Python爬取《少年的你》豆瓣短評

本文轉載自查看原文 2019-10-31 22:04 348 Python

周末，看到朋友在朋友圈發了一條心情，是關於最新上映的電影《少年的你》，剛好前段時間又學習了一下爬蟲，於是心血來潮，想爬一下這部電影的短評，看看口碑如何。此筆記僅用於學習，不得商業獲利！如有侵害任何公司利益，請告知刪除！

本文記錄使用request，以及正則表達式re爬取影評的過程，關於request的安裝，可以使用：pip3 install requests

1）登錄。注冊賬號，因為要爬取所有的短評內容的話，必須要登錄才可以，這也算是一種反爬蟲的手段，注冊賬號之后，我們首先要解決的就是登錄問題。

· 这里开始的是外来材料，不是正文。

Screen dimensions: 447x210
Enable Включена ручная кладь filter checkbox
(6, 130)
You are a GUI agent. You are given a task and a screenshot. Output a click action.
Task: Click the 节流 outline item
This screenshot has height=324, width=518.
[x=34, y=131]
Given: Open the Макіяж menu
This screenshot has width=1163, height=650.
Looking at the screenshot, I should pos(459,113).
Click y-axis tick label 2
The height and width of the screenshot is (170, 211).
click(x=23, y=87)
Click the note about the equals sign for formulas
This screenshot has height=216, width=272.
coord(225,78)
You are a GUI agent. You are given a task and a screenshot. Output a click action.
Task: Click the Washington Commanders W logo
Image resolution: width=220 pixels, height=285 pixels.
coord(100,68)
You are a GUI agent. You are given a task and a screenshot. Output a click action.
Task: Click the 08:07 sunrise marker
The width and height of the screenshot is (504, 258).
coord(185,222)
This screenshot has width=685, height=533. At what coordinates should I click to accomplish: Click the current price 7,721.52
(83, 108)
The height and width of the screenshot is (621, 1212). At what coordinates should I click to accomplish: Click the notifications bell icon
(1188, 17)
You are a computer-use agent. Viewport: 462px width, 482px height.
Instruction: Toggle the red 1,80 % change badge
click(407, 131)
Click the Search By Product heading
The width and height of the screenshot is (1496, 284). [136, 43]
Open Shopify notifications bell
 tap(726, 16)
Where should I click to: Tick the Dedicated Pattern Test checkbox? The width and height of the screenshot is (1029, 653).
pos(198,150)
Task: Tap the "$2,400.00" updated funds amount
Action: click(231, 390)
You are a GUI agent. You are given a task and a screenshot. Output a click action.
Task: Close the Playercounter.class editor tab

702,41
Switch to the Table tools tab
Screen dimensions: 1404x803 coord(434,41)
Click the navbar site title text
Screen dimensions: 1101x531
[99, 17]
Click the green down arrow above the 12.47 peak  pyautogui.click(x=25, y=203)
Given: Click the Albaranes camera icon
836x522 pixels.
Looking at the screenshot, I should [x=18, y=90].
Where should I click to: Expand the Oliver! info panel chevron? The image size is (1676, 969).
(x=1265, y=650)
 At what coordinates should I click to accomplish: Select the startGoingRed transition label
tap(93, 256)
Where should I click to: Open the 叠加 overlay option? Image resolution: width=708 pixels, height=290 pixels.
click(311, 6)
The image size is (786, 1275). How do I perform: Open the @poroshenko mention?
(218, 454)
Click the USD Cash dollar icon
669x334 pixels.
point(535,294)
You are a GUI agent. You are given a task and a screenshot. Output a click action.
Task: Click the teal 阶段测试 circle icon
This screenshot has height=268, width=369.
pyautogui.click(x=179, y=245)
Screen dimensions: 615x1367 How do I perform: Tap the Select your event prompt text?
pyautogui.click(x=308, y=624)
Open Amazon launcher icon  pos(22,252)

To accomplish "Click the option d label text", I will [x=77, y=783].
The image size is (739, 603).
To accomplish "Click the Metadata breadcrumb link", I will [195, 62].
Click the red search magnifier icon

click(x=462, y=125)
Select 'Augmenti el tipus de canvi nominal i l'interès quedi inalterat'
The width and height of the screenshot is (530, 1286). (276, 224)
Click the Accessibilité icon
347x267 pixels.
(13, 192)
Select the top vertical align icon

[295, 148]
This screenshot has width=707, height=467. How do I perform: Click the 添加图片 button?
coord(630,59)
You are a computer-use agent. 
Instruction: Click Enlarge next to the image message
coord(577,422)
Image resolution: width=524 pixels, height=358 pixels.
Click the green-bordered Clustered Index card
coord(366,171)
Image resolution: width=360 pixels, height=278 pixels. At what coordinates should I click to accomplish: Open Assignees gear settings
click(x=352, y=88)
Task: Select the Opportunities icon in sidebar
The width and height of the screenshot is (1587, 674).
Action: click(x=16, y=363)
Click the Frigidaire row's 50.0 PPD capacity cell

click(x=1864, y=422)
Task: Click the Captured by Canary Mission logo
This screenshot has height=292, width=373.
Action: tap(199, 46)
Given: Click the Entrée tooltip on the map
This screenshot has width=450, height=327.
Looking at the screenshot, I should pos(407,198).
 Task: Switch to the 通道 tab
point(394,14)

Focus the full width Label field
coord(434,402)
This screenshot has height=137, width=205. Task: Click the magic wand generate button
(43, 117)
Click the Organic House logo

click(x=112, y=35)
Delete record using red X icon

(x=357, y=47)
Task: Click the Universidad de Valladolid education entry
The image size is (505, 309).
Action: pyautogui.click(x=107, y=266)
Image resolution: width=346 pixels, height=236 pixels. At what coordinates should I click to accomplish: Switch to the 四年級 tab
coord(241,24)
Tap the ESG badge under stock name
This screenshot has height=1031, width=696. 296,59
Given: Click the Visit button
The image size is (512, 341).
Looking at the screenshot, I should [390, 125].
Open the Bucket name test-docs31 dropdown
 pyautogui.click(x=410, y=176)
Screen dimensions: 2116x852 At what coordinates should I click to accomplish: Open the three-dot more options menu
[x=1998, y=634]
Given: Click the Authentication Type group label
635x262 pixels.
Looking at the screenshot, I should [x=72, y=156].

在獲取登錄的Url的時候，我們故意輸入一個錯的賬號和密碼，就能輕松拿到這個Url以及相應的請求參數了：https://accounts.douban.com/j/mobile/login/basic

拿到這些信息之后，就是發請求，登錄了，代碼如下：

def login_douban():
    try:
        login_url = 'https://accounts.douban.com/j/mobile/login/basic'
        headers = {
            'User-Agent': 'Mozilla/5.0 (Windows NT 6.3; Win64; x64; rv:70.0) Gecko/20100101 Firefox/70.0',
            'Referer': 'https://accounts.douban.com/passport/login_popup?login_source=anony'
        }
        data = {
            'name': '你的用戶名',
            'password':    '你的密碼',
            'remember':    'false'
        }

        response = session.post(login_url, headers=headers, data=data)
        if response.status_code == 200:
                return response.text
        return None
    except RequestException:
        print('登錄失敗')
        return None

2）爬取。登錄成功之后，就可以訪問《少年的你》的短評頁，https://movie.douban.com/subject/30166972/comments?status=P，然后下拉到最后，通過翻頁，我們會看到一個有明顯規律的Url:https://movie.douban.com/subject/30166972/comments?start=0&limit=20&sort=new_score&status=P

注意里邊的參數，start=0&limit=20，意思就是從第0條短評開始，請求20條，也就是第0條~第20條的短評內容，那么就可以定義一個方法，來爬取短評內容，代碼如下：着色部分是重點，我們用request.Session()來保存會話狀態

session = requests.Session() def get_comment_one_page(page=0):
    start = int(page * 20)
    comment_url = 'https://movie.douban.com/subject/30166972/comments?start=%d&limit=20&sort=new_score&status=P' % start
    headers = {
        'User-Agent': 'Mozilla/5.0 (Windows NT 6.3; Win64; x64; rv:70.0) Gecko/20100101 Firefox/70.0',
    }
    try:
        response = session.get(comment_url, headers=headers)
        if response.status_code == 200:
            return response.text
        return None
    except RequestException:
        print('爬取評論失敗')
        return None

3）解析。第二步爬取到html代碼之后，我們需要解析出來里邊的內容，將評論的數據提取出來。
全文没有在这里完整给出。